Exercise requirements: Write out nothing except the lines of the entries below, from the first through the one containing "Image resolution: width=800", exactly and without pictures.

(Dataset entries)
******************************

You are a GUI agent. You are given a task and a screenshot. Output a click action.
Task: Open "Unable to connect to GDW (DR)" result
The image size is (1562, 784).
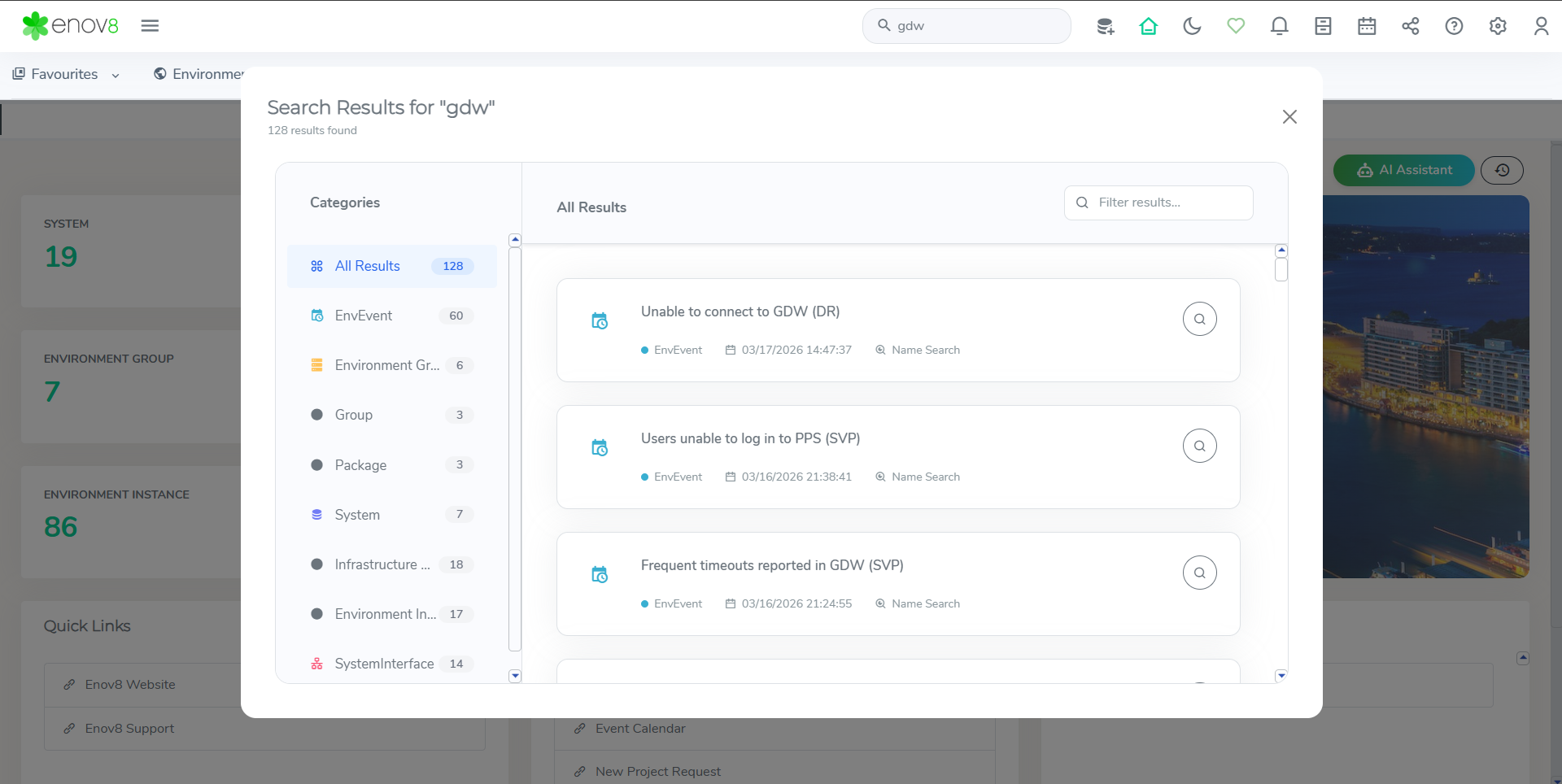pyautogui.click(x=740, y=311)
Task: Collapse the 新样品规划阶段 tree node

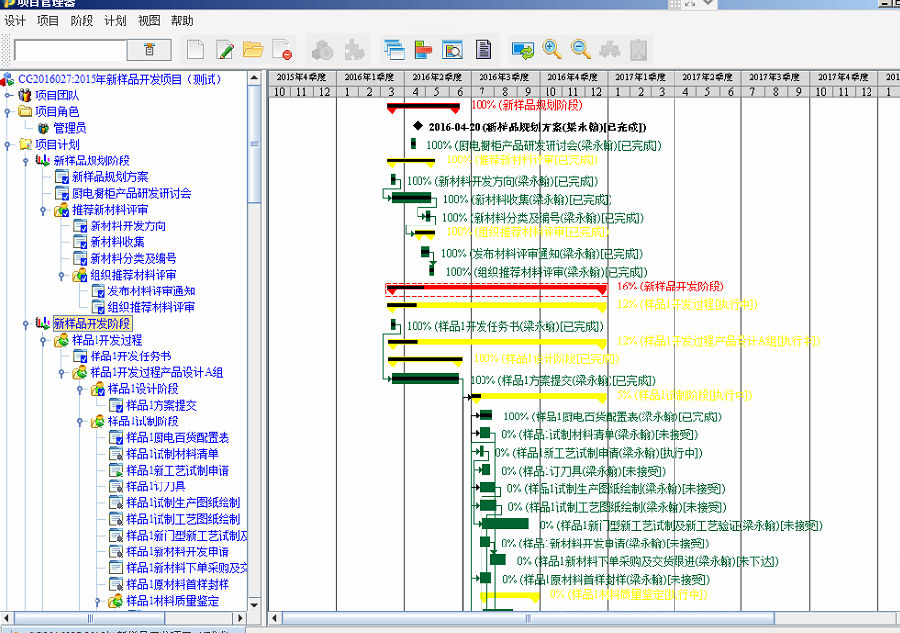Action: click(26, 161)
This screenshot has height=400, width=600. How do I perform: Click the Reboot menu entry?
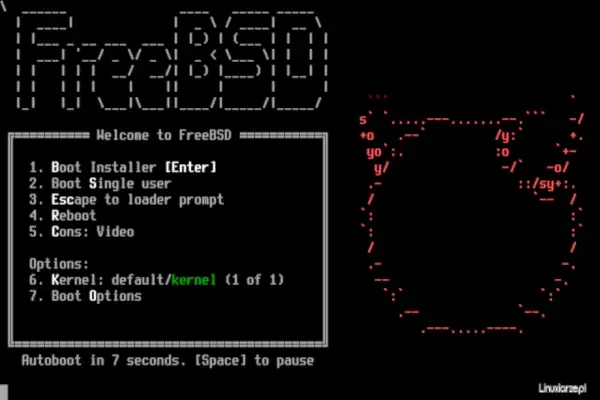62,216
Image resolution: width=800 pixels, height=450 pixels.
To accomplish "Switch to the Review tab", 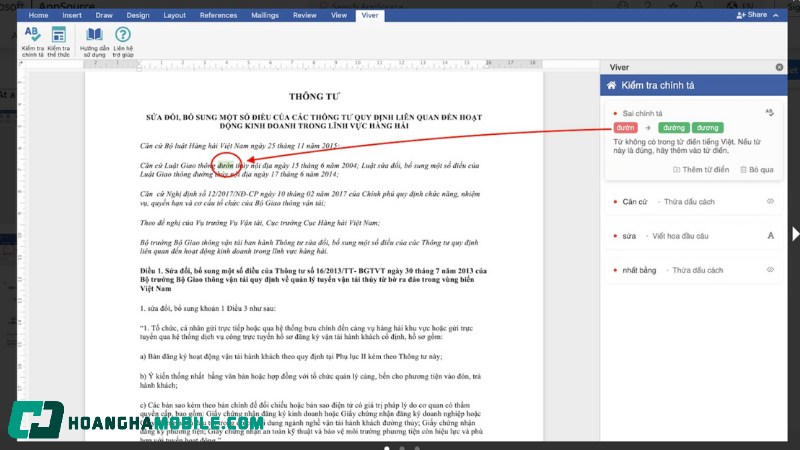I will [304, 15].
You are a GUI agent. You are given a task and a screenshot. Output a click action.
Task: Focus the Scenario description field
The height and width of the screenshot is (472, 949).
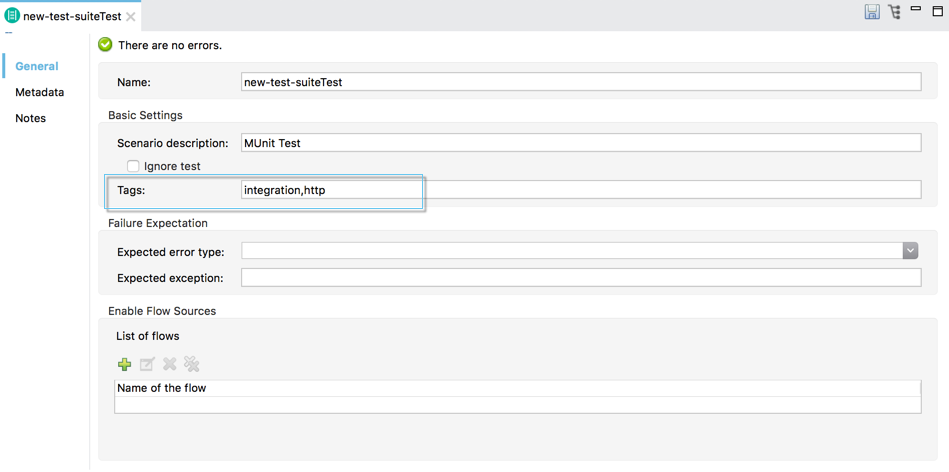click(580, 143)
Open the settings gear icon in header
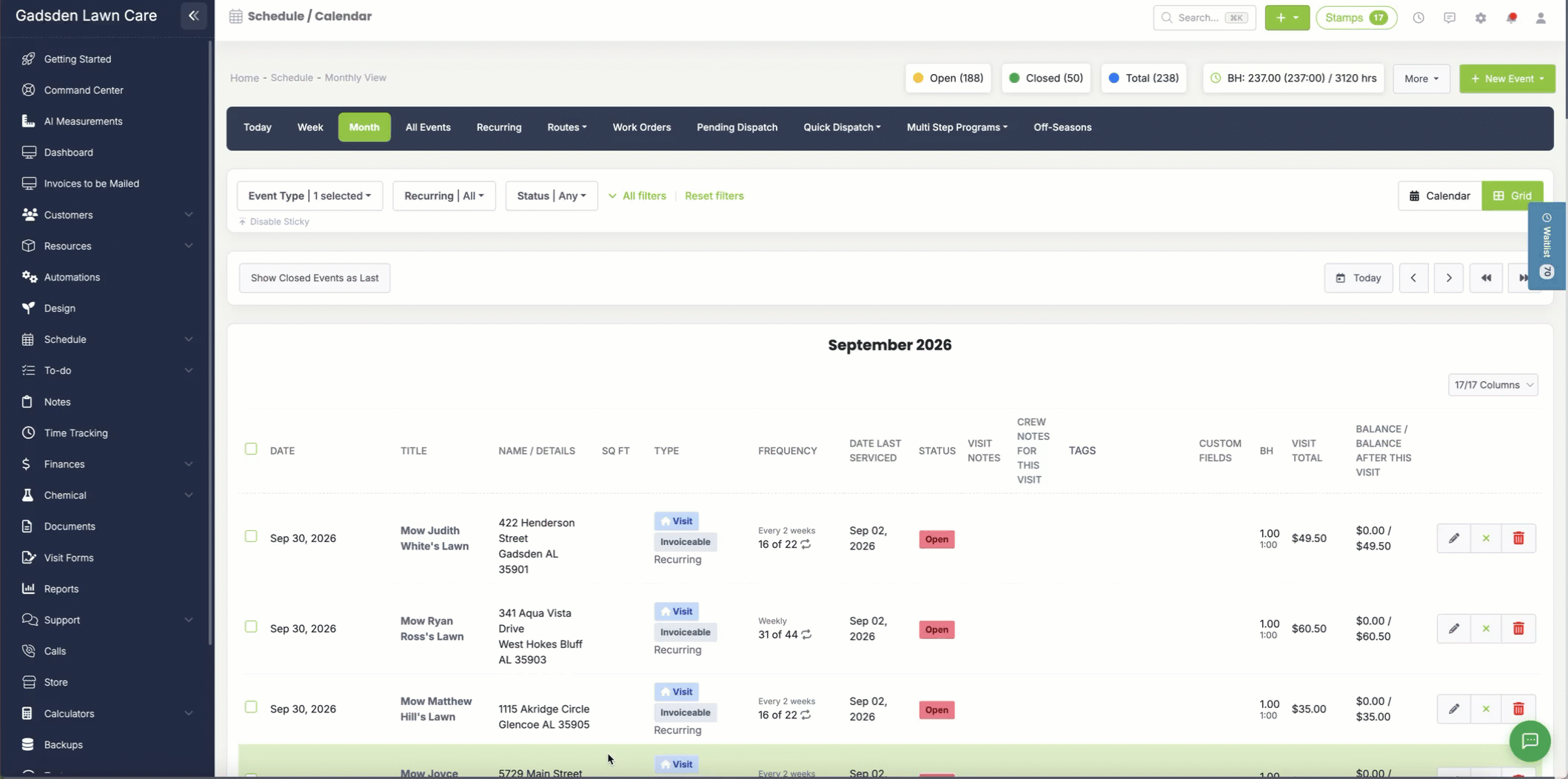This screenshot has width=1568, height=779. tap(1480, 18)
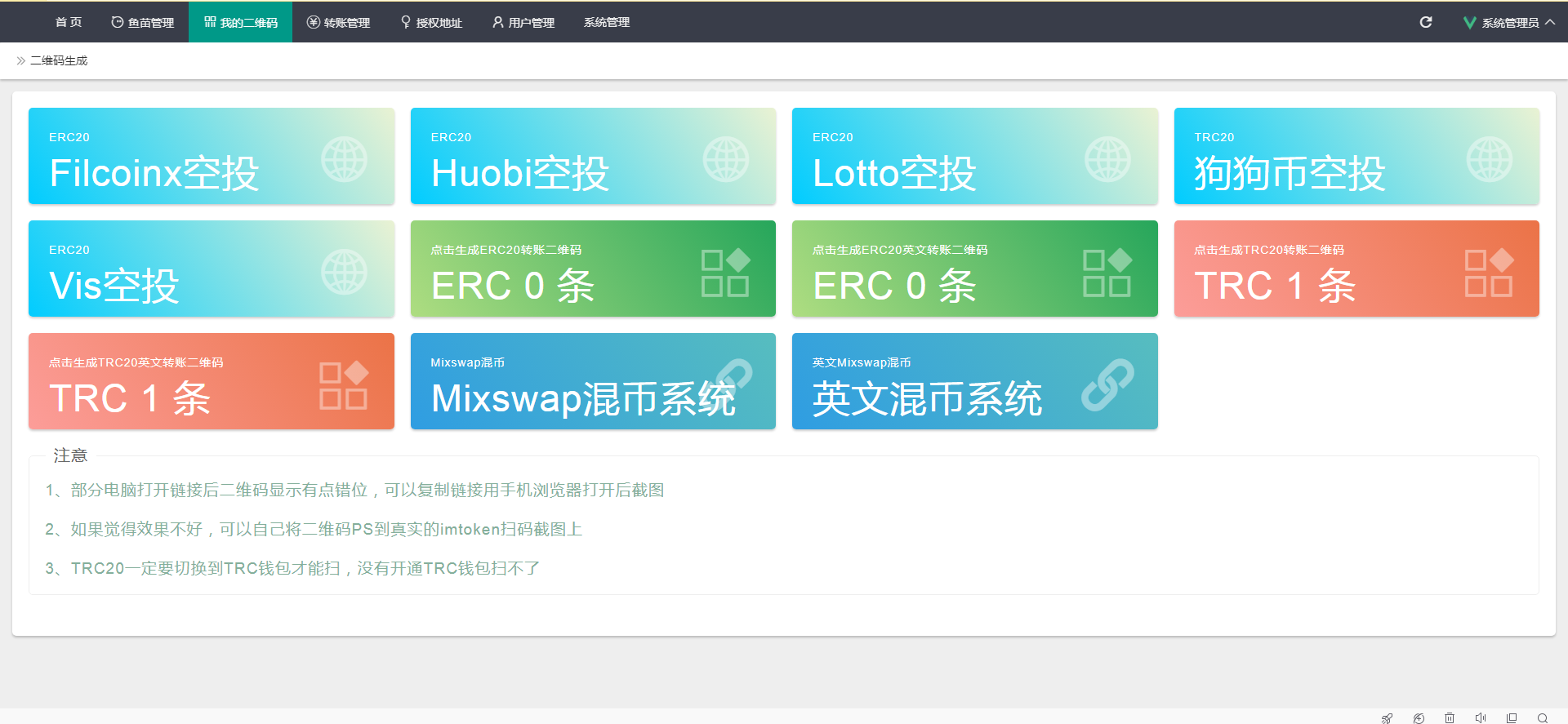Switch to the 用户管理 menu item
This screenshot has width=1568, height=724.
pos(523,23)
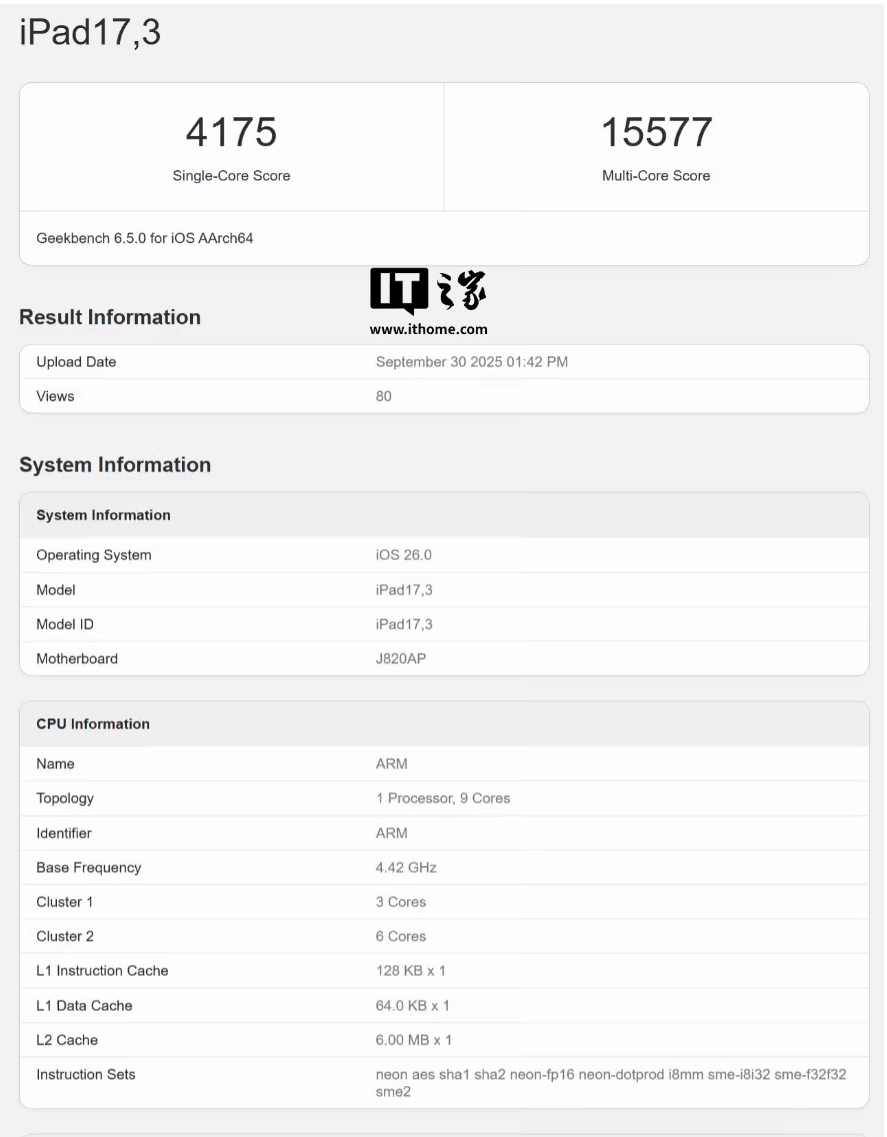Select the 15577 multi-core score
This screenshot has width=887, height=1137.
656,133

******************************

Response area:
You are a GUI agent. You are given a task and a screenshot. Output a click action.
Task: Open "Unable to connect to GDW (DR)" result
The image size is (1562, 784).
pyautogui.click(x=740, y=311)
Task: Collapse the 新样品规划阶段 tree node

Action: click(26, 161)
This screenshot has height=400, width=600. How do I perform: Click the Reboot menu entry?
62,216
Image resolution: width=800 pixels, height=450 pixels.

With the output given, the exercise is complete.